- _Work to complete_
In the listing below, locate the line that contains "Image resolution: width=794" and the line that contains "Given: Click the 'even indices' comment". Restate word for word those two lines and every line between them, and nothing else.

- _Raw data_
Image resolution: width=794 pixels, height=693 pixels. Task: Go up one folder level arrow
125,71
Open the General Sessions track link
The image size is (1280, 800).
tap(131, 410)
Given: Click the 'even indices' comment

...

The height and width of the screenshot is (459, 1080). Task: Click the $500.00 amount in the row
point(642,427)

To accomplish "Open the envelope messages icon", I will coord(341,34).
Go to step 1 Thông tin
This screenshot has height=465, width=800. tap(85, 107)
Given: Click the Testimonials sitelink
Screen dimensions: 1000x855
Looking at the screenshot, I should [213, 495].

- _Task output_
Image resolution: width=794 pixels, height=693 pixels. Task: Go up one folder level arrow
125,71
Open the General Sessions track link
The image size is (1280, 800).
tap(131, 410)
Given: Click the 'even indices' comment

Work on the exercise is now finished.